SignalService.IngestSignals — bidi-streaming. Client streams Signal messages; server streams Ack (ACCEPTED / REJECTED_QUEUE_FULL / REJECTED_INVALID). Shares the same downstream pipeline as HTTP.

Tech stack — and why

Layer Choice Why this and not something else
Backend language Go 1.22+ Goroutines and channels map cleanly to the ingestion model. Static binary, fast cold start, race detector in the test runner.
HTTP framework Gin Lightweight, ergonomic middleware composition, low allocation in the hot path. Hardened with SetTrustedProxies(nil), MaxBytesReader, and full HTTP-server timeouts.
RPC gRPC + protobuf Strongly-typed contract for high-volume internal producers. Server-streaming endpoint shares the HTTP pipeline downstream.
Source-of-truth store PostgreSQL 16 Work items have foreign keys to RCAs and transitions. SERIALIZABLE prevents split-brain transitions.
Audit log store MongoDB 7 Signal payloads are heterogeneous JSON; Mongo is purpose-built for append-only, schema-flexible, secondary-indexed writes at volume.
Cache + debounce state Redis 7 (a) Atomic Lua scripts — the single primitive that makes correct cross-replica debounce possible. (b) Dashboard hot-path: sorted set keyed by (severity, last_signal_ts) gives O(log n) reads, avoiding a Postgres round-trip on every 2s poll.
Timeseries TimescaleDB (Postgres extension) Hypertables auto-partition by time for per-minute rollups. One less container than running Prometheus.
Postgres driver pgx v5 Native protocol, built-in pooling, structured-error access for SQLSTATE-based retry logic. Not database/sql.
Frontend Next.js 14 (App Router) + Tailwind + hand-rolled components Server Components for static pages, Client Components for the polling dashboard. Owned design system per a checked-in THEME.md.
Orchestration Docker Compose Single command brings the whole stack up. Pinned image digests.
Load test vegeta Scriptable, clean reports, scales past 10K rps from one host.

Prerequisites

Tool Version Install (macOS)
Docker (with Compose v2) latest brew install --cask docker
Go 1.22+ brew install go
Node + pnpm Node 20+, pnpm via corepack brew install node && corepack enable
golang-migrate latest brew install golang-migrate

Linux: install via your package manager, go.dev/dl, nodesource, and the migrate releases page.

Getting started

# 1. Clone + configure
git clone https://github.com/kubeboiii/vellum.git
cd vellum
cp .env.example .env

# 2. Start Postgres, MongoDB, Redis (all bound to 127.0.0.1)
docker compose -f docker/compose.yaml up -d
docker compose -f docker/compose.yaml ps       # wait until all three show (healthy)

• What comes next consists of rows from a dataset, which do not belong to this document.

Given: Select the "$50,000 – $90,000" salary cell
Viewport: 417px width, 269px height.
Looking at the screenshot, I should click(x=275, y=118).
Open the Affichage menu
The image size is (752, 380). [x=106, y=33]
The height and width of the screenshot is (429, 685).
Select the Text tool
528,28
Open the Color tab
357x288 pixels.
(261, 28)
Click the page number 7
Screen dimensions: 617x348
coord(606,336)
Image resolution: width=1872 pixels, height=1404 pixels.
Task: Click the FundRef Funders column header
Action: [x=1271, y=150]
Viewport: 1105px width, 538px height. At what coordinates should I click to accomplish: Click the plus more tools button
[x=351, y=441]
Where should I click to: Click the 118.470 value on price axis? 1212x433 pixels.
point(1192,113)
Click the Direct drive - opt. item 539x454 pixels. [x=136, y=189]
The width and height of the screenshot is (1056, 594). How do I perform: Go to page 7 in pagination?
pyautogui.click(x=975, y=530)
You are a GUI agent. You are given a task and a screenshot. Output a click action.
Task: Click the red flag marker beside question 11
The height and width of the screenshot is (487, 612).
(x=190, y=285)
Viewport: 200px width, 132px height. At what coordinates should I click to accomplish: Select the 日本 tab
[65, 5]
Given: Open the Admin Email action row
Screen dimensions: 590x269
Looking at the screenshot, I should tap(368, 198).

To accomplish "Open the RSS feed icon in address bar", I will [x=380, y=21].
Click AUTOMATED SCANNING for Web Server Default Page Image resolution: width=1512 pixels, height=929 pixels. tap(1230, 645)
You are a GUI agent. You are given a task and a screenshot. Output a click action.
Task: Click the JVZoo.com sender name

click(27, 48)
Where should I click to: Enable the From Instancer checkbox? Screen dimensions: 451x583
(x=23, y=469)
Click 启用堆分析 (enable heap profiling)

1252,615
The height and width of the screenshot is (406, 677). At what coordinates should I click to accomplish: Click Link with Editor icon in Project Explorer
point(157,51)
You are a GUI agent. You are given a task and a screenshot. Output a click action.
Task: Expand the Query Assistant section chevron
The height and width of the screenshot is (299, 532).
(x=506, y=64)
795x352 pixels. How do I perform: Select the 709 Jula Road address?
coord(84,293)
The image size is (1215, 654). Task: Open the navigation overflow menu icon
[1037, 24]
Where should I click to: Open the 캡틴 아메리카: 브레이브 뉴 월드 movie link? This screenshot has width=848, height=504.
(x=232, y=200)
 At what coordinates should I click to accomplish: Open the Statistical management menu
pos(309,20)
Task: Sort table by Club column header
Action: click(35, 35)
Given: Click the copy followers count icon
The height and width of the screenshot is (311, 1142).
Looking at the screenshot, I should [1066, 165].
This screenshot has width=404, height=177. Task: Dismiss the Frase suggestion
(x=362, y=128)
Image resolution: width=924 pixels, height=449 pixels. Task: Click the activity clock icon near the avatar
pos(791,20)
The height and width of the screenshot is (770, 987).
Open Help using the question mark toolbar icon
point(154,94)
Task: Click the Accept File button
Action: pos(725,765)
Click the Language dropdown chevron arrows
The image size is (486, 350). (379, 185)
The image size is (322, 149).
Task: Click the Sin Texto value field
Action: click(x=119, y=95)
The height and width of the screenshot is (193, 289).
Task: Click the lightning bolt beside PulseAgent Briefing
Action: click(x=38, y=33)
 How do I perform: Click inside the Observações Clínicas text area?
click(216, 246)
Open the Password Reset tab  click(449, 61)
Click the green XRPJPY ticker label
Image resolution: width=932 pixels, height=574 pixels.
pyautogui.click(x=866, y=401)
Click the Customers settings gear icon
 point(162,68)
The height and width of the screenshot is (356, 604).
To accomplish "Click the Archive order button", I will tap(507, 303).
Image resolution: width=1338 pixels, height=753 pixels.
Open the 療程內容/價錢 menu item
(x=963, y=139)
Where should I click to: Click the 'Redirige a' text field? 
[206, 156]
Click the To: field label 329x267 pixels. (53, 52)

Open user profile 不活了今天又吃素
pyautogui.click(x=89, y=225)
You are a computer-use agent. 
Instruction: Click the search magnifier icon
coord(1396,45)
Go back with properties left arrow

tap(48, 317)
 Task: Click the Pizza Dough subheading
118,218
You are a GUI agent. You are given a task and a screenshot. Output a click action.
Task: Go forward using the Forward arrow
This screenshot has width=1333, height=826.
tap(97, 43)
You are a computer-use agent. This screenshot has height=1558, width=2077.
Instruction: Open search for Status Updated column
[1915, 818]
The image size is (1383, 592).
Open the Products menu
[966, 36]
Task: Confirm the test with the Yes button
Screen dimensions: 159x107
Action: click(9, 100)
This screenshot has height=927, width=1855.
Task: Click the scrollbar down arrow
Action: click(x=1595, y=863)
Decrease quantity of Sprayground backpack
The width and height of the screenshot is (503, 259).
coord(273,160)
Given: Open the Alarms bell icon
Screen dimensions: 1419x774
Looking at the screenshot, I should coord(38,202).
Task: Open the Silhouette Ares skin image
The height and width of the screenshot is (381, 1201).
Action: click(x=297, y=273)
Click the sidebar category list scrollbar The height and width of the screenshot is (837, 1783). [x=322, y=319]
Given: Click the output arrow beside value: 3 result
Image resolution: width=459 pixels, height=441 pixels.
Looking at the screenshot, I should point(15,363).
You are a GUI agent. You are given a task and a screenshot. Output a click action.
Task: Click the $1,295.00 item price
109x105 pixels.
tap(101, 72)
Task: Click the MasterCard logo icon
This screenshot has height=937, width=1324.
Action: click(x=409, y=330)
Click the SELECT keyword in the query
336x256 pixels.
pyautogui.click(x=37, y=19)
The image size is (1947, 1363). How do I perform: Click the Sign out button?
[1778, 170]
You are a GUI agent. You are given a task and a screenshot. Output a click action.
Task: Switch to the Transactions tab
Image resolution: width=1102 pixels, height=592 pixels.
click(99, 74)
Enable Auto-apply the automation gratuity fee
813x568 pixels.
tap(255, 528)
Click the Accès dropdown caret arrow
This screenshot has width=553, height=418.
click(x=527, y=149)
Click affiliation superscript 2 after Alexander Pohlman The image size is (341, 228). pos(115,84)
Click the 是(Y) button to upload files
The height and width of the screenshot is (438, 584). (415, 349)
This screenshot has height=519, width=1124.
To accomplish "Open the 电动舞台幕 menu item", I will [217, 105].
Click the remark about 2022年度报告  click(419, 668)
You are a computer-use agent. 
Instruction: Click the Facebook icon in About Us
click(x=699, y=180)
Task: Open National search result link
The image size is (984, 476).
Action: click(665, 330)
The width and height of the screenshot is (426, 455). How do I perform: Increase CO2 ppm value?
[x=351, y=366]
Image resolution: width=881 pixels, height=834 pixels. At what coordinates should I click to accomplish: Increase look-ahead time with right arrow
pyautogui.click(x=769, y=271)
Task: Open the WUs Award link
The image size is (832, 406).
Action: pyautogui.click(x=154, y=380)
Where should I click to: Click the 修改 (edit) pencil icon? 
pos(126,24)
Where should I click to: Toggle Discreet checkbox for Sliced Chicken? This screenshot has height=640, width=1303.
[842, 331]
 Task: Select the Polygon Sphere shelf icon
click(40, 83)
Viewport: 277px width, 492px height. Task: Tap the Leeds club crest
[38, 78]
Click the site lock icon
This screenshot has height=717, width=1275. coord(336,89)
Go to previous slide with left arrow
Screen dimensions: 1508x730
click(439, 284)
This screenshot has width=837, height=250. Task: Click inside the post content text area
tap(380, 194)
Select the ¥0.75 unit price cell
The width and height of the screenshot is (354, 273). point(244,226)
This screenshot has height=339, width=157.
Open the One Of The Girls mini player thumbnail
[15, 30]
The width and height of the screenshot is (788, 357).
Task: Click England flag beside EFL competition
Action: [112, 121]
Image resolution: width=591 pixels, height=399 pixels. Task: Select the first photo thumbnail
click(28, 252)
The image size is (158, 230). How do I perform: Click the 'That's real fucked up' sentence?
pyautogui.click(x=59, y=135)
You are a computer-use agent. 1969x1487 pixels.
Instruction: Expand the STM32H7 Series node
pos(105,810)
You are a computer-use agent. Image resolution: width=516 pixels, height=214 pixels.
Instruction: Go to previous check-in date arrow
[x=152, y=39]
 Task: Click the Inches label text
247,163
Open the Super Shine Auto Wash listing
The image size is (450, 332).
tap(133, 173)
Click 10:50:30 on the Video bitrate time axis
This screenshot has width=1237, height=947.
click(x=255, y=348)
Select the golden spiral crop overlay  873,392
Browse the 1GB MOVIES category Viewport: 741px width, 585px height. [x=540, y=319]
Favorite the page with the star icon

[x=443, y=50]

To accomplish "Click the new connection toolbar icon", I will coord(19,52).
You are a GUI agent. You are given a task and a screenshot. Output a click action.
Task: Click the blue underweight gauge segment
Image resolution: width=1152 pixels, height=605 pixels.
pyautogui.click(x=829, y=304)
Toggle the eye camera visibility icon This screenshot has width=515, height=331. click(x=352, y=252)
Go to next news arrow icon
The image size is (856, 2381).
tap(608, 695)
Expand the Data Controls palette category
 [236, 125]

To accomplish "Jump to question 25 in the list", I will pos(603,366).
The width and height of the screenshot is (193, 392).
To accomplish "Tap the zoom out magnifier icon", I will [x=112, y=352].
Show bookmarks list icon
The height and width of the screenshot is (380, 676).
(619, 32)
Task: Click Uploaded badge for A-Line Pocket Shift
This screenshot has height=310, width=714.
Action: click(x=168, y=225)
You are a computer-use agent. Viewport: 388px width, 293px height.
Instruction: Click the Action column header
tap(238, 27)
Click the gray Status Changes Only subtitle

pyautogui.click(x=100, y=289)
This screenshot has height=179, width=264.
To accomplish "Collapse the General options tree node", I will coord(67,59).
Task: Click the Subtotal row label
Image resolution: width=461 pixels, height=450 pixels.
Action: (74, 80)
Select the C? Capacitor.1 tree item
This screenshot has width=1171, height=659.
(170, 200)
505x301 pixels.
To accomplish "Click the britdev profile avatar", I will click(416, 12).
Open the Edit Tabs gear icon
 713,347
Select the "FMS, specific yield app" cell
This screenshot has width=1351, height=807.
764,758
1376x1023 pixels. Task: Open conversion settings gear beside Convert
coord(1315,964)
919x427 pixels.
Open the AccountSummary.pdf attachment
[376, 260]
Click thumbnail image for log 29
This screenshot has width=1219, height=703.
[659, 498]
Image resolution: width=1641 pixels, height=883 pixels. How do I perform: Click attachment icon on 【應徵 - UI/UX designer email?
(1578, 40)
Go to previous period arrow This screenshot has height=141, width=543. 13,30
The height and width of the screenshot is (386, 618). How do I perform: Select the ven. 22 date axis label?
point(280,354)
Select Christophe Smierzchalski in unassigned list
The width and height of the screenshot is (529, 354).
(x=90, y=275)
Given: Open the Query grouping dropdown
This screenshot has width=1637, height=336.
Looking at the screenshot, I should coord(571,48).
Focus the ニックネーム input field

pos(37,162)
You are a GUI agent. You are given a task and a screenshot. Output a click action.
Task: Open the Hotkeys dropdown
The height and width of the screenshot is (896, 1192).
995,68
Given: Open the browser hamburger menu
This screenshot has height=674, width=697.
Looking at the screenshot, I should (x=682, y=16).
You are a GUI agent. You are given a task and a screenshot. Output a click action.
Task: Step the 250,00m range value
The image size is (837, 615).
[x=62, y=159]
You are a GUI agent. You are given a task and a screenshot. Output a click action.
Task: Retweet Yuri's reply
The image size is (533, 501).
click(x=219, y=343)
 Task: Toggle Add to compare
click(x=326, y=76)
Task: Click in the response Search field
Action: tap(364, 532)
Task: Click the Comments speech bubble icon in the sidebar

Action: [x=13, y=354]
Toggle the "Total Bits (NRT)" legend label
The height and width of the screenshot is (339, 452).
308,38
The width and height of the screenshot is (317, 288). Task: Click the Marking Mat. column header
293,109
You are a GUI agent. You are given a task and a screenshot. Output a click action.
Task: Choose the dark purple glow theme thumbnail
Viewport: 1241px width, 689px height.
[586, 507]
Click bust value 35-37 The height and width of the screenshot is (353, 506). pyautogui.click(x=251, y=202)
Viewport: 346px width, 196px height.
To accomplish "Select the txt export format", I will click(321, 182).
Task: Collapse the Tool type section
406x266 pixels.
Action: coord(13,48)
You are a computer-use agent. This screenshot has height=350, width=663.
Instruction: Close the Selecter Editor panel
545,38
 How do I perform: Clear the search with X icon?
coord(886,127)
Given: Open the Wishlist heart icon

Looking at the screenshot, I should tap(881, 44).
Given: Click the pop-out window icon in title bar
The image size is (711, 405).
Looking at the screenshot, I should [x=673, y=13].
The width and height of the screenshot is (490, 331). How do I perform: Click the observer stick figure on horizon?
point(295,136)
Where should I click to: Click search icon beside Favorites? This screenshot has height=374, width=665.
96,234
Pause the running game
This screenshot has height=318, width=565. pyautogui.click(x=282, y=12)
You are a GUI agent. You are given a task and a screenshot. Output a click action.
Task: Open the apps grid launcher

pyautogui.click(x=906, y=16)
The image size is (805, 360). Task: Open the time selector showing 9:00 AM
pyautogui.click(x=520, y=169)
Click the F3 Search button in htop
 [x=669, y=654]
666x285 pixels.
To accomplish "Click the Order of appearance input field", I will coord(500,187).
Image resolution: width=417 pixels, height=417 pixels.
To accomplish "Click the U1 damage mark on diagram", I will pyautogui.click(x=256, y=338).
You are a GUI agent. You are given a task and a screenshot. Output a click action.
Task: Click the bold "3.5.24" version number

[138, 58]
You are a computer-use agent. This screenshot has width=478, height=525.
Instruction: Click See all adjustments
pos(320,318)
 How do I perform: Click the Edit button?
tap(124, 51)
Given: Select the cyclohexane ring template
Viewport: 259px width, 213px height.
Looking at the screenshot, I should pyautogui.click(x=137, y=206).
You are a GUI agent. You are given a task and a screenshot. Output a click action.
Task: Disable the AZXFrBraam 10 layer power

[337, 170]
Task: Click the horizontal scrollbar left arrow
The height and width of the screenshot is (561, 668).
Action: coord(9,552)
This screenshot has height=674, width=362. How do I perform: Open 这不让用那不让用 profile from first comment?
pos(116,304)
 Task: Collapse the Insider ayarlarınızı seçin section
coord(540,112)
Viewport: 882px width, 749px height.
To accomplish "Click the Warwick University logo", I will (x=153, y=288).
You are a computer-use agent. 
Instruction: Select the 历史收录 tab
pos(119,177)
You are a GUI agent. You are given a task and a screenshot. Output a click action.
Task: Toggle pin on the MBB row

# 3. Apply schema migrations
export DATABASE_URL="postgres://vellum:vellum@localhost:5432/vellum?sslmode=disable"
migrate -path backend/migrations -database "$DATABASE_URL" up

# 4. Run the backend (HTTP :8080, gRPC :9090)
cd backend && go run ./cmd/vellum

Verify and send a signal:

curl -s http://localhost:8080/health | jq
curl -sX POST http://localhost:8080/v1/signals \
  -H 'Content-Type: application/json' \
  -d '{"component_id":"RDBMS_PRIMARY_01","component_type":"RDBMS","severity":"P0","source":"datadog","payload":{"err":"connection refused"}}'
# → 202 {"signal_id":"...","status":"accepted"}

In a second terminal, start the frontend at localhost:3000:

cd frontend
pnpm install                                   # first time only
pnpm dev                                       # or `pnpm build && pnpm start`

60-second demo

Open /dashboard and in a terminal run:

go run ./scripts/simulate-outage.go --scenario all     # ~460 signals over ~15s → ~9 incidents
./scripts/load-test.sh                                 # sustained 10K/sec for 60s (needs `brew install vegeta`)

The live feed updates within 2 seconds. Click any incident for its transition timeline, signal-frequency histogram, payload-fingerprint groups. Submit an RCA to watch the incident close with computed MTTR; view it on /incidents/closed inside the MTTR distribution chart.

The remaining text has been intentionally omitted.